# EXERCISE
Output exactly what appears from the line containing "The height and width of the screenshot is (576, 1024)." to the end of the data below, and nothing more.

Dataset excerpts:

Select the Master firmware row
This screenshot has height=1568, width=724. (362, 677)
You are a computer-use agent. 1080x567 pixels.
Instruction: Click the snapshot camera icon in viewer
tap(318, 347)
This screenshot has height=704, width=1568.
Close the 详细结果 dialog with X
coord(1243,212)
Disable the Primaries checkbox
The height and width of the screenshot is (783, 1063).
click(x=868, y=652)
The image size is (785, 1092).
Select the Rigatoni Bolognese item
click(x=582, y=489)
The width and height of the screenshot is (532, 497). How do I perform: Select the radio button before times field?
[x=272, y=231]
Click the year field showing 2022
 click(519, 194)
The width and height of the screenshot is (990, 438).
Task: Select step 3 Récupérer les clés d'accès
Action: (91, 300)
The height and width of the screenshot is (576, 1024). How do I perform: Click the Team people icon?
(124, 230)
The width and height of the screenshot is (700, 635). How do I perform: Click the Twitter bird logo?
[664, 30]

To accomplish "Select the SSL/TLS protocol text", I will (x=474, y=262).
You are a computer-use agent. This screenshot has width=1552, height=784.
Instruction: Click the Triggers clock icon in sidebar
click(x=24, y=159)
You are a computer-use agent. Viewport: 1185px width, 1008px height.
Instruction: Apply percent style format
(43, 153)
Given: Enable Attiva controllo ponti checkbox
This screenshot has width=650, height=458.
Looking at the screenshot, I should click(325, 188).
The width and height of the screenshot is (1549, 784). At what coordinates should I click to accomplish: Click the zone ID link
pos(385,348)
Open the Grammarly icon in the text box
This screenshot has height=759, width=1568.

# EXERCISE SOLUTION
The height and width of the screenshot is (576, 1024). How do I perform: Click the Team people icon?
(124, 230)
The width and height of the screenshot is (700, 635). How do I perform: Click the Twitter bird logo?
[664, 30]

To accomplish "Select the SSL/TLS protocol text", I will (x=474, y=262).
You are a computer-use agent. This screenshot has width=1552, height=784.
Instruction: Click the Triggers clock icon in sidebar
click(x=24, y=159)
You are a computer-use agent. Viewport: 1185px width, 1008px height.
Instruction: Apply percent style format
(43, 153)
Given: Enable Attiva controllo ponti checkbox
This screenshot has width=650, height=458.
Looking at the screenshot, I should click(325, 188).
The width and height of the screenshot is (1549, 784). At what coordinates should I click to accomplish: Click the zone ID link
pos(385,348)
Open the Grammarly icon in the text box
This screenshot has height=759, width=1568.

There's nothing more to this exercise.